抄録
植物の細胞周期制御は動物との類似性が高く、特にG1/S移行期の増殖制御に重要な役割を果たすRb(retinoblastoma)を中心とするシグナル経路が植物においても機能すると考えられている。Rbは転写因子E2Fに結合してその転写活性化を抑制するが、サイクリン依存キナーゼ(CDK)によりリン酸化されるとE2Fとの結合が解除され、S期移行に必要な遺伝子群の転写が活性化される。
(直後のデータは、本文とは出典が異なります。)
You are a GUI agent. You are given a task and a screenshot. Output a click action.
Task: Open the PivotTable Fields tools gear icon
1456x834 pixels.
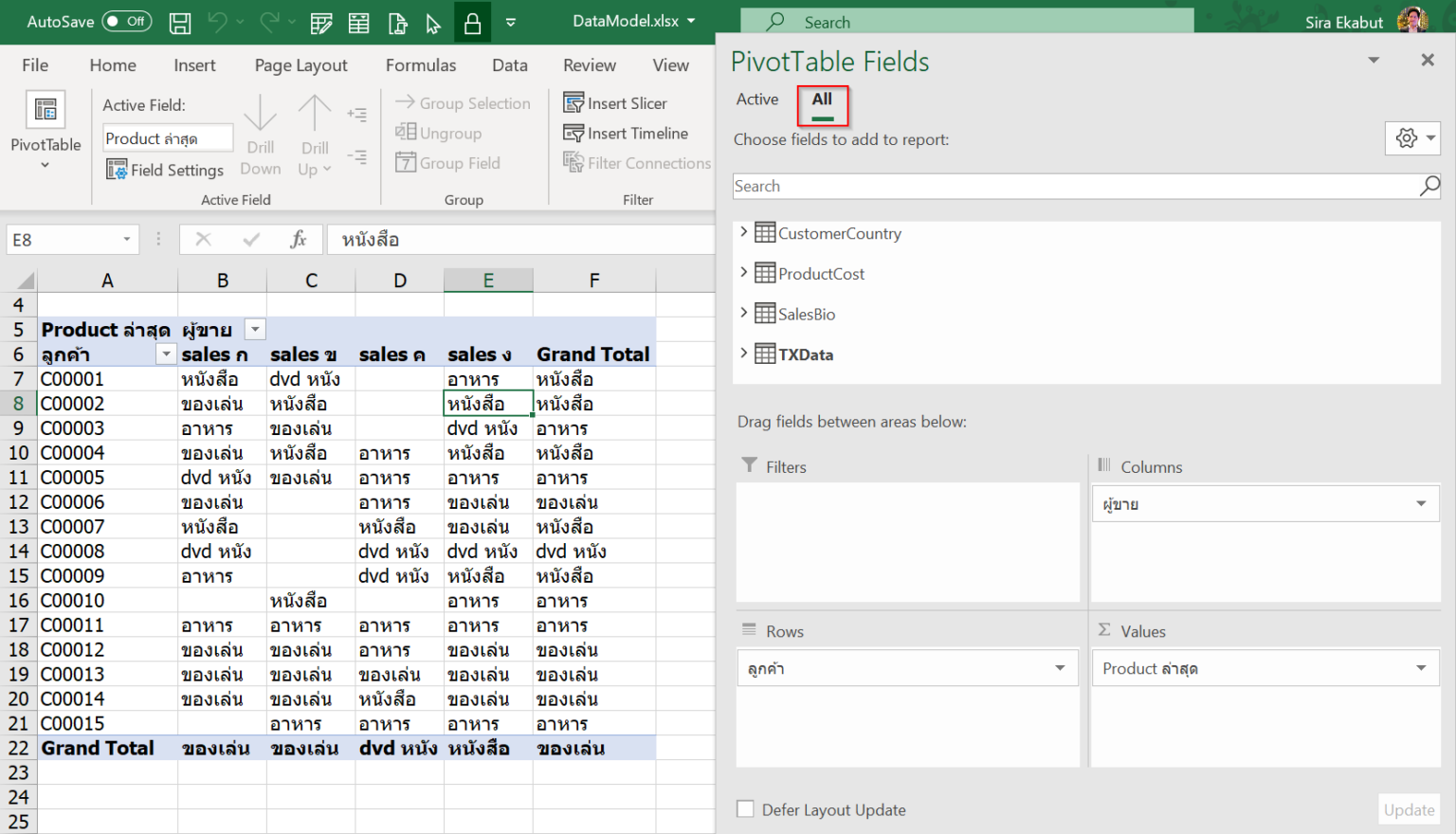(1406, 138)
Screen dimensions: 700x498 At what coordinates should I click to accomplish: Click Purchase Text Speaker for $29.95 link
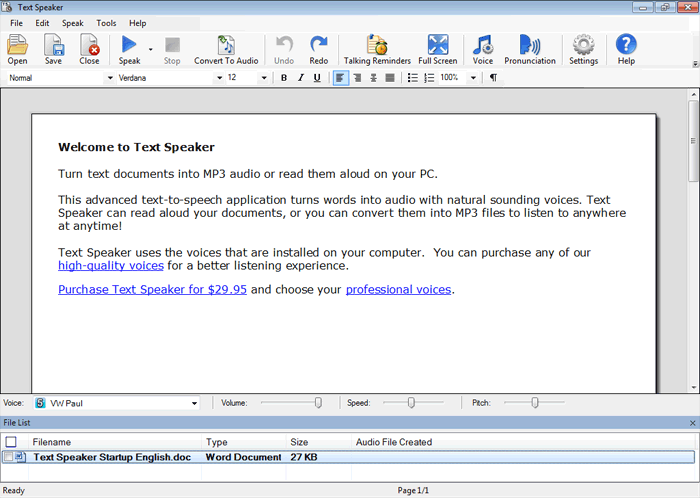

シロイヌナズナRbはゲノムに1種類(AtRBR1)存在し、T-DNAが挿入されたホモ接合体は配偶体形成の過程で致死になることが報告されている。本研究では、RNAiによりAtRBR1を抑制させたシロイヌナズナ培養細胞を用いて機能解析を行った。まずAtRBR1のペプチド抗体を作製し、エストロジェン誘導1日後にはAtRBR1が検出できなくなることを確認した。エストロジェン処理により成長がほぼ停止したため、Laser scanning cytometerによりDNAヒストグラムを解析したところ、G1期の他にG2期で停止する細胞の割合が多いことが分かった。次にE2F制御遺伝子の発現解析をRT-PCRにより行った結果、発現が抑制されたもの(GOGAT等)とCDKB1;1のように対象と変わらないものがみられた。現在、AgilentのオリゴDNAマイクロアレイによりエストロジェン誘導後の遺伝子発現をゲノムワイドに解析している。